**WHAT NEEDS TO BE DONE:** Copy out every line of the data exactly.

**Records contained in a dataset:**
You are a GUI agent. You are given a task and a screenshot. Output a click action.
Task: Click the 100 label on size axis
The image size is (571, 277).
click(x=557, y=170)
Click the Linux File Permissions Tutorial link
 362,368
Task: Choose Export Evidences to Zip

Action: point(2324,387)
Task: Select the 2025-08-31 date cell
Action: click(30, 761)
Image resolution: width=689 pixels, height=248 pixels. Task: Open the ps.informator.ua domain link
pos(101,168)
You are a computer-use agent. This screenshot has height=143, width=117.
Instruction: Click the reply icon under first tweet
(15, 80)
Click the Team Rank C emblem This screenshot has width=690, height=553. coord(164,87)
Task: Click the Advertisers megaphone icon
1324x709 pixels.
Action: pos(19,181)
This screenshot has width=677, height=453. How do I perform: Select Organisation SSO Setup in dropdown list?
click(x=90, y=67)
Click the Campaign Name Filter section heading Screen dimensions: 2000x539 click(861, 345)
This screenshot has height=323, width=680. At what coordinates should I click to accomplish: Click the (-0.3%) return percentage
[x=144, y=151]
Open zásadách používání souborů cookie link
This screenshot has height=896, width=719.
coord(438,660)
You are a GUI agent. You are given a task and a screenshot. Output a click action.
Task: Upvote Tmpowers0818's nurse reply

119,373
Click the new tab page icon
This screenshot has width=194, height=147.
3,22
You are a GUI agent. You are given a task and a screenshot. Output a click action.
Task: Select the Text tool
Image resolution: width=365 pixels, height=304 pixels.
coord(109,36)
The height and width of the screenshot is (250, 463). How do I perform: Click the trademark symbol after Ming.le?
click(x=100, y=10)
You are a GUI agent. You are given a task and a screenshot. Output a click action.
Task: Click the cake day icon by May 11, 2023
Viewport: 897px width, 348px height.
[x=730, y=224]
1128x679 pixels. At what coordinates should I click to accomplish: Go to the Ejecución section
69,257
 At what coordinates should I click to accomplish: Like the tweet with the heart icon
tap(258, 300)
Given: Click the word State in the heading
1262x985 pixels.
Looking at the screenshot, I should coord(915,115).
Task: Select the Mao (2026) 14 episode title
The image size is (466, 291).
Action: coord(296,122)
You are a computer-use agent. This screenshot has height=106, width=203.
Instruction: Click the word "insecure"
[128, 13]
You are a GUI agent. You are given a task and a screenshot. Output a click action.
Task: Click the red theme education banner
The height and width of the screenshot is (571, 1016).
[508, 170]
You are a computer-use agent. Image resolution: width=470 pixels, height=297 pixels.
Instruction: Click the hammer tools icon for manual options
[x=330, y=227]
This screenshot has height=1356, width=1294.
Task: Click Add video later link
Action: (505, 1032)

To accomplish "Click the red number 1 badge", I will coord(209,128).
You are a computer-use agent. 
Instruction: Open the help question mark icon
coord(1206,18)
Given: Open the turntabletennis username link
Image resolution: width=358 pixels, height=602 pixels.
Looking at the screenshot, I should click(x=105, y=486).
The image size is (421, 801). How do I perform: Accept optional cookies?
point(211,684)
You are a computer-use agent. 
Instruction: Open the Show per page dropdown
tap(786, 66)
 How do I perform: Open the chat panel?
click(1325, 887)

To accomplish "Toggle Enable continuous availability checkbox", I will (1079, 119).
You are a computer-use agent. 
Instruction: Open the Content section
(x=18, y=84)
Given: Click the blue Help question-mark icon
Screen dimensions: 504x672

**SOLVED EXERCISE:**
You are a GUI agent. You are given a task and a screenshot. Output a click action.
Task: Click the 100 label on size axis
The image size is (571, 277).
click(x=557, y=170)
Click the Linux File Permissions Tutorial link
 362,368
Task: Choose Export Evidences to Zip

Action: point(2324,387)
Task: Select the 2025-08-31 date cell
Action: click(30, 761)
Image resolution: width=689 pixels, height=248 pixels. Task: Open the ps.informator.ua domain link
pos(101,168)
You are a computer-use agent. This screenshot has height=143, width=117.
Instruction: Click the reply icon under first tweet
(15, 80)
Click the Team Rank C emblem This screenshot has width=690, height=553. coord(164,87)
Task: Click the Advertisers megaphone icon
1324x709 pixels.
Action: pos(19,181)
This screenshot has width=677, height=453. How do I perform: Select Organisation SSO Setup in dropdown list?
click(x=90, y=67)
Click the Campaign Name Filter section heading Screen dimensions: 2000x539 click(861, 345)
This screenshot has height=323, width=680. At what coordinates should I click to accomplish: Click the (-0.3%) return percentage
[x=144, y=151]
Open zásadách používání souborů cookie link
This screenshot has height=896, width=719.
coord(438,660)
You are a GUI agent. You are given a task and a screenshot. Output a click action.
Task: Upvote Tmpowers0818's nurse reply

119,373
Click the new tab page icon
This screenshot has width=194, height=147.
3,22
You are a GUI agent. You are given a task and a screenshot. Output a click action.
Task: Select the Text tool
Image resolution: width=365 pixels, height=304 pixels.
coord(109,36)
The height and width of the screenshot is (250, 463). How do I perform: Click the trademark symbol after Ming.le?
click(x=100, y=10)
You are a GUI agent. You are given a task and a screenshot. Output a click action.
Task: Click the cake day icon by May 11, 2023
Viewport: 897px width, 348px height.
[x=730, y=224]
1128x679 pixels. At what coordinates should I click to accomplish: Go to the Ejecución section
69,257
 At what coordinates should I click to accomplish: Like the tweet with the heart icon
tap(258, 300)
Given: Click the word State in the heading
1262x985 pixels.
Looking at the screenshot, I should coord(915,115).
Task: Select the Mao (2026) 14 episode title
The image size is (466, 291).
Action: coord(296,122)
You are a computer-use agent. This screenshot has height=106, width=203.
Instruction: Click the word "insecure"
[128, 13]
You are a GUI agent. You are given a task and a screenshot. Output a click action.
Task: Click the red theme education banner
The height and width of the screenshot is (571, 1016).
[508, 170]
You are a computer-use agent. Image resolution: width=470 pixels, height=297 pixels.
Instruction: Click the hammer tools icon for manual options
[x=330, y=227]
This screenshot has height=1356, width=1294.
Task: Click Add video later link
Action: (505, 1032)

To accomplish "Click the red number 1 badge", I will coord(209,128).
You are a computer-use agent. 
Instruction: Open the help question mark icon
coord(1206,18)
Given: Open the turntabletennis username link
Image resolution: width=358 pixels, height=602 pixels.
Looking at the screenshot, I should click(x=105, y=486).
The image size is (421, 801). How do I perform: Accept optional cookies?
point(211,684)
You are a computer-use agent. 
Instruction: Open the Show per page dropdown
tap(786, 66)
 How do I perform: Open the chat panel?
click(1325, 887)

To accomplish "Toggle Enable continuous availability checkbox", I will (1079, 119).
You are a computer-use agent. 
Instruction: Open the Content section
(x=18, y=84)
Given: Click the blue Help question-mark icon
Screen dimensions: 504x672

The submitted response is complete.